In fact, NCB already claims the title as the largest, most profitable group in the English-speaking Caribbean, having wrapped up another year of record profits, $28.6 billion after taxes, for the period ending September 2018.

"Today, in a real sense, we are there," declared NCB Financial President and CEO Patrick Hylton at the banking conglomerate's quarterly investors briefing at the NCB Wellness Centre in Kingston on Friday.

NCB grew its bottom line by 50 per cent for the year, up from $19.1 billion. Earnings equated to $11.39 per share versus $7.76 a year ago. Six of the group's seven operating segments grew in revenue and profitability, except the general insurance arm, which was hurt by reduced margins and competition.

Other financial institutions in the region are still to report their fourth-quarter results, but Hylton said that NCB's performance up to the third quarter had already topped other institutions in the anglophone Caribbean.

"Our performance over nine months made us the most profitable financial institution in the English-speaking Caribbean," he said.

Two years ago, NCB aspired to rank within the top five in the region. In January of this year, the bank ranked itself at No. 4, based on its first-quarter pretax profit. Its pre-tax earnings reported after market close on Thursday was just shy of $34 billion for the full year.

"Ladies and gentlemen, it has been a remarkable journey from becoming the largest financial institution in Jamaica and from there to the position we now hold in the region," Hylton said.

NCB Financial made substantial progress on its build-out into a regional financial operation three years ago when it acquired a 29.99 per cent stake in Guardian Holding Limited of Trinidad & Tobago. It followed up that investment with a 50 per cent stake in Clarien Bank in Bermuda.

Guardian is one of the most profitable groups in the region, along with Sagicor Financial Corporation of Barbados, CIBC First Caribbean International Bank, and the Caribbean holdings of Scotiabank Canada.

Buttressed by its acquisitions, NCB Financial's asset topped $978 billion in September, up from $694 billion - putting another milestone of $1 trillion in assets within sight. Its equity base, or net worth, climbed 12 per cent to $130 billion.

The Jamaican bank still aims to acquire control of Guardian - it wants to increase its stake from 29.999 per cent to 62 per cent - but gave no additional information on progress made in the talks with the Trinidadian regulator and minority shareholders who have contested the takeover price.

Negotiations continue, Hylton said.

Meanwhile, NCB Financial's Deputy CEO and chief financial officer, Dennis Cohen, says that the group expects its performance to continue improving in the year ahead.

"The growth came from core activity. I am very confident that this momentum will continue going forward," said Cohen.

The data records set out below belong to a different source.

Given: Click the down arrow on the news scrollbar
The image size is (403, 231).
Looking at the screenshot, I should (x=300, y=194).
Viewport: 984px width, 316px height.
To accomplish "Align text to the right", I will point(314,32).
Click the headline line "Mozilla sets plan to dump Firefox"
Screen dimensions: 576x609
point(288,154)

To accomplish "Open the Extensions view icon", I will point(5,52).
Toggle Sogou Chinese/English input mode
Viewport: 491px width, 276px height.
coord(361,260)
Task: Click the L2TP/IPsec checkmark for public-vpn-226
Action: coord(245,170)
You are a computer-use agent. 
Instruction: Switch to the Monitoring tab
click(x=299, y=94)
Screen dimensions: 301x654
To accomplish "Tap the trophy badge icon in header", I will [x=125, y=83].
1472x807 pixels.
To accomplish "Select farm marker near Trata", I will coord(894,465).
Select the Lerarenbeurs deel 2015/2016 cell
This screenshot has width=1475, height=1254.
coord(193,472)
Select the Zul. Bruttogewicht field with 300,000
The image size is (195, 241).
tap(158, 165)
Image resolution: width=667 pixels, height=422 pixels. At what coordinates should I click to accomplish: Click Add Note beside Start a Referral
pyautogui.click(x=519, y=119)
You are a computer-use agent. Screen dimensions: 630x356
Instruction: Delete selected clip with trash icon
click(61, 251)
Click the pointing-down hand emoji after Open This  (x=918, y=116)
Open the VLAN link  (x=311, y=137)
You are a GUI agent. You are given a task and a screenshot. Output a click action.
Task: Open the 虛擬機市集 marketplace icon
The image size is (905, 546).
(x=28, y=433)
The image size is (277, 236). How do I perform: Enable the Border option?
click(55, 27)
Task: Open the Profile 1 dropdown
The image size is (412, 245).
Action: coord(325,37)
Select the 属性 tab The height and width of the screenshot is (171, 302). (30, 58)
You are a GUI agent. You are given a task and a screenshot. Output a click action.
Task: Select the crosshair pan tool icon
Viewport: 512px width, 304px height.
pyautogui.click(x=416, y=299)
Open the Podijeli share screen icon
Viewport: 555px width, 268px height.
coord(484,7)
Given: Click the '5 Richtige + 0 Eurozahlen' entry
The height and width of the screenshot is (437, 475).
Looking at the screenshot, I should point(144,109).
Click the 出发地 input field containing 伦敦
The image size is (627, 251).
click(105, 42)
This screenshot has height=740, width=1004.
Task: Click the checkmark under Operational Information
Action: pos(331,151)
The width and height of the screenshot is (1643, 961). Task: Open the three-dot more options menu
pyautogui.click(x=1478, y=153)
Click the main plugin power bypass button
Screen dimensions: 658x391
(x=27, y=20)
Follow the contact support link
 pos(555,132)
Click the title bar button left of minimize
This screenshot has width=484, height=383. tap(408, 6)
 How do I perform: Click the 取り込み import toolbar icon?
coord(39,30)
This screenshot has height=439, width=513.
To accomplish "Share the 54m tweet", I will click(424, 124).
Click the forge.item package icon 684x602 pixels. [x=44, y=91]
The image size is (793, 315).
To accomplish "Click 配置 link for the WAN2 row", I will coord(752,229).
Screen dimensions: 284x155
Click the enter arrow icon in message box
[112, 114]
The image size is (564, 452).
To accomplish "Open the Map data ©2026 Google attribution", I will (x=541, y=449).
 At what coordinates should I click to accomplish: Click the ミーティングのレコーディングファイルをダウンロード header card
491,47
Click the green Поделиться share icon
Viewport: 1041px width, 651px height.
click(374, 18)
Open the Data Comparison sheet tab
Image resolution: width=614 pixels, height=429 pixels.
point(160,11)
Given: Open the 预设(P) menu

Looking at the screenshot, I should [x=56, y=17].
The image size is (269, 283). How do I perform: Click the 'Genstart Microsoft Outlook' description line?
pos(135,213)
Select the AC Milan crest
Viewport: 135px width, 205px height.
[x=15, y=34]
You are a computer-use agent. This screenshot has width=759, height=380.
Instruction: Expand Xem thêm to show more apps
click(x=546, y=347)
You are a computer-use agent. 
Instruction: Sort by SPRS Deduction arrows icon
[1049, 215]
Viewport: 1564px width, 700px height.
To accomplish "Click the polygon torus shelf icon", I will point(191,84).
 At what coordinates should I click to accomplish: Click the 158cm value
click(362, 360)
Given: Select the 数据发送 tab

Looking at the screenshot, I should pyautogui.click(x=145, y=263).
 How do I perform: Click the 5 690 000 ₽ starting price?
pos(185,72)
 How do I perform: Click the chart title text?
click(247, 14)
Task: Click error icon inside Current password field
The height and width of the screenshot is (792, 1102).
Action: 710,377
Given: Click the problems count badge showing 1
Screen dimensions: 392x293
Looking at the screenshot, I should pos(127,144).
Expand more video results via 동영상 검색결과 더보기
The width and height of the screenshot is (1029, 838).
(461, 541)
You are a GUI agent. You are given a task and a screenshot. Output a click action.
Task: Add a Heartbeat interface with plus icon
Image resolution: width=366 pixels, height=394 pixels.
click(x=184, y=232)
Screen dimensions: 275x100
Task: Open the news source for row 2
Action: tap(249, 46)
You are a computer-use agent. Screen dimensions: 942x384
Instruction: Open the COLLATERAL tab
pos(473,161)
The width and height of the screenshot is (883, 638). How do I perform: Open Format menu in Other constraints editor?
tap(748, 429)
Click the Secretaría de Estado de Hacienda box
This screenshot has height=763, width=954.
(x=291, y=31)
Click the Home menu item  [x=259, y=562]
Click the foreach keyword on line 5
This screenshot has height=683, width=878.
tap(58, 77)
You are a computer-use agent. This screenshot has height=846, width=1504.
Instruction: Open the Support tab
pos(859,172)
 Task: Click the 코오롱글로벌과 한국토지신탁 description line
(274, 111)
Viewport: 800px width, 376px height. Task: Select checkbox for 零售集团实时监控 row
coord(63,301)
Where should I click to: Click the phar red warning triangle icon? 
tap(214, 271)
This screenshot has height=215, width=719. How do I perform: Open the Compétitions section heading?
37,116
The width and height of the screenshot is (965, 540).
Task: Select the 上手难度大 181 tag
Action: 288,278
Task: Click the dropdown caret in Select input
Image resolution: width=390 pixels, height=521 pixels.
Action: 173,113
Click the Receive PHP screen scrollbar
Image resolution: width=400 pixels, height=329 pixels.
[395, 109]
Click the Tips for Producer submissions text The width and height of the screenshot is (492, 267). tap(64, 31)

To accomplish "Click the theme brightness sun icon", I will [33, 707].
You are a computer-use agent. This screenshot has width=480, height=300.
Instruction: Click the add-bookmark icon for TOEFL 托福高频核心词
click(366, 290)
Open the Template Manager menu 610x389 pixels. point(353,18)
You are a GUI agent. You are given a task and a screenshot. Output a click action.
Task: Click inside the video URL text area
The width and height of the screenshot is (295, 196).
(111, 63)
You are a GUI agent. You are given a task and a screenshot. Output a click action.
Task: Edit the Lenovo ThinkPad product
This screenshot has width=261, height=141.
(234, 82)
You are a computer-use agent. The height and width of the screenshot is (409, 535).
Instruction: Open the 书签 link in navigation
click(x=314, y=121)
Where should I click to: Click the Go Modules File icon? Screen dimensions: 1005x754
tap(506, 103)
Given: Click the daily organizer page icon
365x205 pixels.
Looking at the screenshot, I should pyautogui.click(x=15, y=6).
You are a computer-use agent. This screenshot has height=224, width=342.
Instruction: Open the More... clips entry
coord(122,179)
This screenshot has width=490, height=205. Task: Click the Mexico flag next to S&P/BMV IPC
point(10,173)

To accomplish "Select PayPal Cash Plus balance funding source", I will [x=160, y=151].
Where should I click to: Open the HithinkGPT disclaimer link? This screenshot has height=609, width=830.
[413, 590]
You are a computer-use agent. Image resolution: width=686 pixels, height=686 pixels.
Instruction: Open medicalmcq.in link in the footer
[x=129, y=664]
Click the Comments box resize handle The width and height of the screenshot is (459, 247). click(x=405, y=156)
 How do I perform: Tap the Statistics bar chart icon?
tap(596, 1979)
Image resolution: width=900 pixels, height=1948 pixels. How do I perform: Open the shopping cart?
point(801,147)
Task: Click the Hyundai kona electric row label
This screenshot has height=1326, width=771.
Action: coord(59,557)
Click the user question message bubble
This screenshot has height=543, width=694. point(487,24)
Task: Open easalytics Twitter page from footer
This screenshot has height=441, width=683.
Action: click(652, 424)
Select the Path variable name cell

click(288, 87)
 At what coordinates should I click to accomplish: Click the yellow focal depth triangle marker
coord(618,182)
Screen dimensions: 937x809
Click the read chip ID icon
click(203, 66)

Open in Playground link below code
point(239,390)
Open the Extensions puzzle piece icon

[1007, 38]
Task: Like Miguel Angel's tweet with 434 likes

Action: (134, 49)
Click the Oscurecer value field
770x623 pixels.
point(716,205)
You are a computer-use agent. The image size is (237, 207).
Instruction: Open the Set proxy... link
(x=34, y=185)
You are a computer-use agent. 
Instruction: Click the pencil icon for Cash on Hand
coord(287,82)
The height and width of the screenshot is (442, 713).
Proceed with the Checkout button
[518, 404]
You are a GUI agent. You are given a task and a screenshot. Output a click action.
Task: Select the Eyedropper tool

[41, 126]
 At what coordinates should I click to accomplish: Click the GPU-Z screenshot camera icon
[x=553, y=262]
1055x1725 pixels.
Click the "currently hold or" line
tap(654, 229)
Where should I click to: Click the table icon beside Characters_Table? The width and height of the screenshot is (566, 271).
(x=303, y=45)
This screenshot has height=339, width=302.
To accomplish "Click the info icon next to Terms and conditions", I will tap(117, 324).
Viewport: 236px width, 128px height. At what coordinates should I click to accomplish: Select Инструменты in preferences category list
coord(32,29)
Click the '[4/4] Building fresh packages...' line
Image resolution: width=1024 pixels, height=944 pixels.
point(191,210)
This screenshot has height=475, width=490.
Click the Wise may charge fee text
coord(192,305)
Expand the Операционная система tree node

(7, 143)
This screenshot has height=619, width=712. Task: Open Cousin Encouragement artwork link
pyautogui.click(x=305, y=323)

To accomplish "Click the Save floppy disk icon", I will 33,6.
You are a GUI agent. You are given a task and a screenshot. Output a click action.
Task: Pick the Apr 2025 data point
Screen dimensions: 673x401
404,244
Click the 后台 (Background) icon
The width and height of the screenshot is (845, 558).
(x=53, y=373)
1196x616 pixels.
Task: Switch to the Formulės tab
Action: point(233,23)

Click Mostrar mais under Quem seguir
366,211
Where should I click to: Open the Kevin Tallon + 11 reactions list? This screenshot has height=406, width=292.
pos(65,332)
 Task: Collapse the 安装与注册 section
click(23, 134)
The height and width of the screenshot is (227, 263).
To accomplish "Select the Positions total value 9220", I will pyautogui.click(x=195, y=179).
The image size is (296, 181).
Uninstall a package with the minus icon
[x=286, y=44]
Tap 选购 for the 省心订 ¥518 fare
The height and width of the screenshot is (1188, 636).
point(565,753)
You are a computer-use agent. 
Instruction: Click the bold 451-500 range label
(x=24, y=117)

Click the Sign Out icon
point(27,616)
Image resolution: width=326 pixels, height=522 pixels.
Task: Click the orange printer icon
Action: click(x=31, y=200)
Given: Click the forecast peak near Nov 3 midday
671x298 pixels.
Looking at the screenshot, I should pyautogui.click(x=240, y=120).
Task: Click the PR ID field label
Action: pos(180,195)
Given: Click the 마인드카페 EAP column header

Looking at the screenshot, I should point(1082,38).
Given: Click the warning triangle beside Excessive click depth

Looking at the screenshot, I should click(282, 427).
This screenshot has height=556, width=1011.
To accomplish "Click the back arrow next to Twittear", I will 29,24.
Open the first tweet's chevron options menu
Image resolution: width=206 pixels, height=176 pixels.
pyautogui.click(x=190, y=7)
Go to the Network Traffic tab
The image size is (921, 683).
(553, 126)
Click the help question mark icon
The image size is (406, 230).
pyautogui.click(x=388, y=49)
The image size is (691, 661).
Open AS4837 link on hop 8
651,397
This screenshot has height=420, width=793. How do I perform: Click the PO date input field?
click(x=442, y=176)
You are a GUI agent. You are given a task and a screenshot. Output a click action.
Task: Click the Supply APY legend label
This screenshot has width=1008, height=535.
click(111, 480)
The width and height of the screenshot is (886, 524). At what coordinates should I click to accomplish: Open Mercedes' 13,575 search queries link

He panned the idea of splitting the bank's stock, which traded above $132 on Friday, saying that while a split would create opportunities for short-term traders, it would have little effect on holders of the stock over time. He added that it would also impact the way the stock is perceived in its other trading jurisdiction, Trinidad & Tobago, where it closed trading on Friday at TT$6.50, the equivalent of $123 per share in Jamaican currency.

"While the stock trades at a nominal value of over $130 in Jamaica, you also have to be aware that it trades at a nominal value in Trinidad. Do we want to do a split and risk it being seen as a penny stock?" Cohen retorted. "There really is no benefit for a split," he said.